Une réponse à “« Du temps acheté / La crise sans cesse ajournée du capitalisme démocratique » de Wolfgang Streeck”
Contrairement à ce qu’écrit l’auteur de cet article, Jean-Claude Michéa et Charles Robin n’ont jamais espéré colmater le système libéral pour lequel ils n’ont aucune sympathie.
Quant à Hayek, il est juste passé à côté de l’essentiel; il n’a pas compris que le libéralisme n’est pas compatible avec les traditions et les cultures communautaires comme l’a précisément montré de façon décisive Jean-Claude Michéa. La pensée libérale-conservatrice est irrecevable du fait qu’elle recèle une contradiction insurmontable. Entre être conservateur ou être libéral, il faut choisir, parce que le libéralisme est le plus puissant facteur de destruction des cultures, des traditions et même des peuples et des sociétés (du point de vue libéral, l’humanité n’est constituée que d’individus égoïstes motivés par leur seul intérêt). Pour de tels individus, les contraintes liées aux appartenances diverses (famille, patrie…) n’ont strictement aucun sens. L’individu libéral n’appartient à aucune communauté et a des semelles de vent; c’est un nomade guidé par sa seule raison.
La distinction qui est suggérée par Bernard Mazin entre un »bon libéralisme » (celui du passé qui cohabitait avec les traditions) et un »mauvais libéralisme » (celui du présent qui ne s’embarrasse plus de toutes les vieilleries communautaires et traditionelles) n’est pas fondée parce que, comme l’a montré Michéa, l’évolution qu’a connue le libéralisme depuis la dernière guerre mondiale était inscrite dans ses gènes depuis son origine (d’ailleurs, il y eut des »néolibéraux » dès le milieu du 19ème siècle). L’individualisme radical qui constitue le coeur du libéralisme ne pouvait conduire qu’à l’émiettement individualiste de l’humanité et donc à la pulvérisation des nations, des cultures et des traditions. Cette évolution a été freinée par la persistance de la culture ancienne et des valeurs qu’elle véhiculait (honneur, solidarité, héroïsme, sens du devoir….). Tout ce bagage culturel mis à mal au début du 20ème siècle a été totalement ruiné par le triomphe de la puissance libérale par excellence, celle des Etats-Unis lesquels ont déversé leur culture libérale (et progressiste) à très haute dose sur le vieux continent depuis 1945.

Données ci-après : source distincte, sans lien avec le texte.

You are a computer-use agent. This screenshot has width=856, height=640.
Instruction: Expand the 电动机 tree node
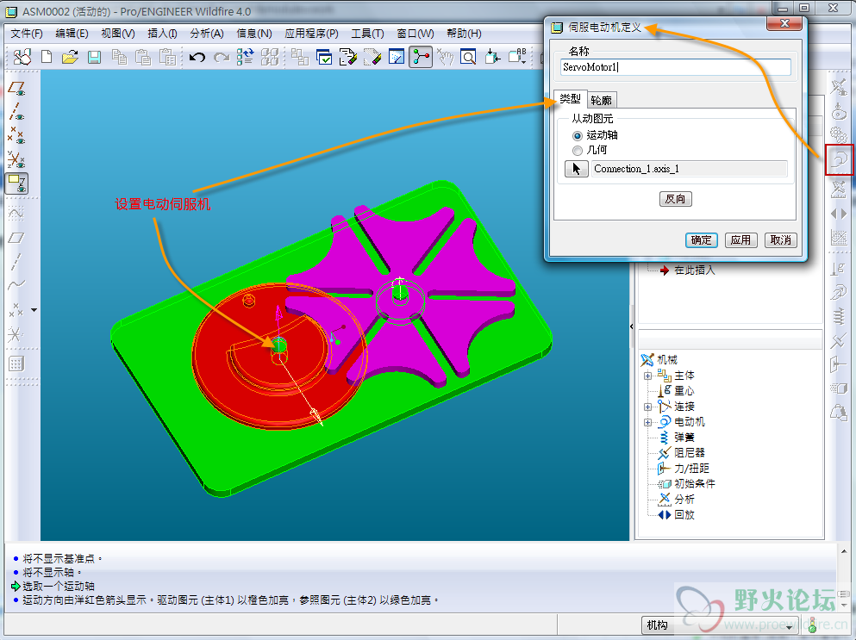click(x=647, y=422)
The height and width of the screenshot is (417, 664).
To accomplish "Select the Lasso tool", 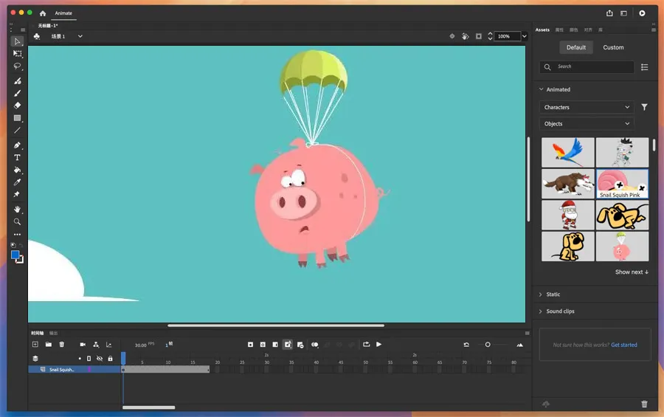I will (18, 66).
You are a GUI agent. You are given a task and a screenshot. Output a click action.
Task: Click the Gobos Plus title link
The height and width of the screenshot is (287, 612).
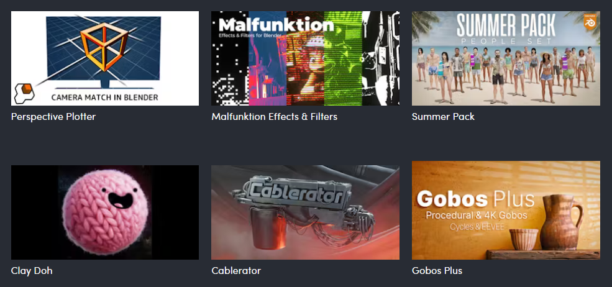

Le monde occidental a connu un »moment libéral conservateur » qui a pris fin définitivement au milieu du siècle dernier. Nous ne connaîtrons très probablement plus jamais un tel moment parce que les conditions exceptionnelles de son avènement ont disparu. La révolution conservatrice ne peut qu’être anti-libérale parce que c’est le libéralisme qui anime le processus en cours de destruction des cultures, des traditions et de toutes les formes de communautés (et mêmes des sociétés; Margaret Thatcher ne disait-elle pas que les sociétés n’étaient que des vues de l’esprit ?) au profit de l’extension infinie du seul marché. C’est l’idéologie libérale qui sous-tend le démantèlement des frontières en exigeant l’application du principe énoncé par le libéral Quesnay au 18ème siècle: »Laissez faire et laissez passer », principe que le MEDEF (et tous les patronats libéraux) défend avec constance et acharnement. Quoiqu’en disent les »libéraux-conservateurs », il est impossible d’être libéral et de récuser l’immigration (Madelin qui est un libéral conséquent s’en est rendu compte depuis très longtemps et s’est aligné sur Cohn-Bendit; ils défendent tous les deux le droit à l’immigration sans limites); toute critique de l’immigration s’inscrit donc nécessairement dans une critique de l’individualisme libéral. Le fait que tous les libéraux de droite (à l’exception des »libéraux-conservateurs » qui n’en constituent qu’une frange très mince quoique très active), de gauche et d’extrême-gauche (Michéa) soient unanimes dans leur dénonciation de l’anti-immigrationnisme prouve que ce dernier heurte de plein fouet l’idéologie libérale.